1 The effects of rapid intracoronary injection of acetylcholine (ACh) were studied in anaesthetized open chest dogs. Changes in phasic coronary blood flow were followed with non‐cannulating electromagnetic flow probes and in contractile force with isometric strain gauges. 2 Increasing doses of ACh from 0.01 to 100 μg produced progressively larger increases in systolic and diastolic coronary blood flow and progressive decreases in end‐diastolic vascular resistance which were blocked by atropine but not by propranolol. 3 Contractile force showed both negative and positive responses. The negative inotropic effect was small and was blocked by atropine but not by propranolol. The threshold for the negative inotropic response was higher than for the coronary vasodilator effect and the dose response curve was flatter. The positive inotropic response usually showed two components. One component reached its maximum 13 to 18 s after injection, had a high threshold (over 1 μg), was potentiated by atropine and blocked by propranolol.
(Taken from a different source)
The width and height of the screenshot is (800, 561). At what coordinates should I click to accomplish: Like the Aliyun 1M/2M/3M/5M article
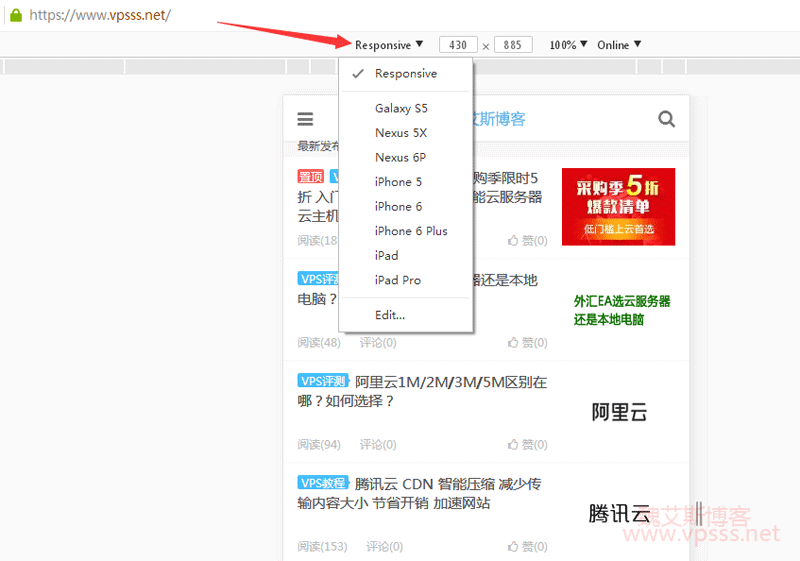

The other reached its maximum 25 to 60 s after the injection, had a threshold between 0.01 and 0.1 μg, and was blocked by atropine but not by propranolol. 4 These results suggest that the coronary dilator response, the negative inotropic response and part of the positive inotropic response are mediated through “muscarinic” receptors. The remaining component of the positive inotropic response appears to involve catecholamine release.